• _Consigne 1_
Dressez la liste des personnes que l'extrait sur le rugby colombien présente comme membres de l'état-major de la FeCoRugby, avec la fonction de chacune.
• _Consigne 2_
D'après l'extrait sur le rugby colombien, les affirmations suivantes sont-elles exactes ? Pour chacune, répondez par oui ou par non et citez les mots du texte qui tranchent.
(a) Catalina Palacio est la première femme élue au conseil directeur de Sudamerica Rugby.
(b) L'équipe féminine s'est qualifiée pour les Jeux olympiques de 2016 en Sevens.
(c) Sebastian Mejia est le capitaine de la sélection.
• _Consigne 3_
Résumez l'extrait sur le rugby colombien en deux phrases.

***** Passage extrait *****

L'envol des « tucanes » colombiens
L'envol des « tucanes » colombiens Matias Arraez / FeCoRugby

En Colombie, le rugby est une histoire de confiance. Ce pays andin, à qui Christophe Colomb a un jour lointain cédé son nom, pose depuis dix ans les fondations d’un projet pour porter le rugby dans les plus hautes sphères du sport. Au four et au moulin, la FeCoRugby, peut compter sur des éléments charnières : son président, Andrés Gomez, son bras droit, Catalina Palacio (récemment élue première femme au conseil directeur de Sudamerica Rugby) et le volet sportif incarné par Sebastian Mejia, le sélectionneur, et John Carlos Alvarez, le capitaine de la sélection. Un état-major resserré qui a, en une décennie d’existence, battu des records de précocité. Une qualification olympique en 2016 pour les féminines en Sevens, quelques matches arrachés contre l’Argentine ou l’Uruguay pour les masculins, autant de trophées de guerre qui donnent de l’espoir à toute une nation… qui garde les pieds sur Terre.

***** Données fournies *****

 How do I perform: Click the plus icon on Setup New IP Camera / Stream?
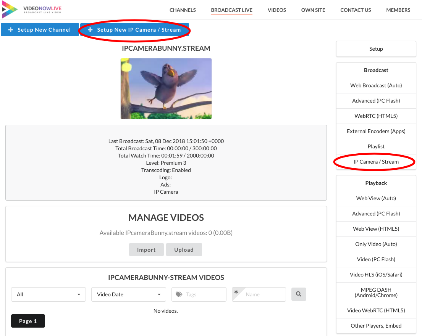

*****

• _Réponse 1_
- Andrés Gomez : président
- Catalina Palacio : bras droit du président, récemment élue première femme au conseil directeur de Sudamerica Rugby
- Sebastian Mejia : sélectionneur
- John Carlos Alvarez : capitaine de la sélection

• _Réponse 2_
(a) Oui : « récemment élue première femme au conseil directeur de Sudamerica Rugby ».
(b) Oui : « Une qualification olympique en 2016 pour les féminines en Sevens ».
(c) Non : « Sebastian Mejia, le sélectionneur ».

• _Réponse 3_
Depuis dix ans, la Colombie construit un projet pour porter le rugby au plus haut niveau, sous la conduite d'un état-major resserré de la FeCoRugby. Ses résultats précoces, dont une qualification olympique des féminines en Sevens en 2016 et quelques victoires des masculins contre l'Argentine ou l'Uruguay, donnent de l'espoir à toute la nation.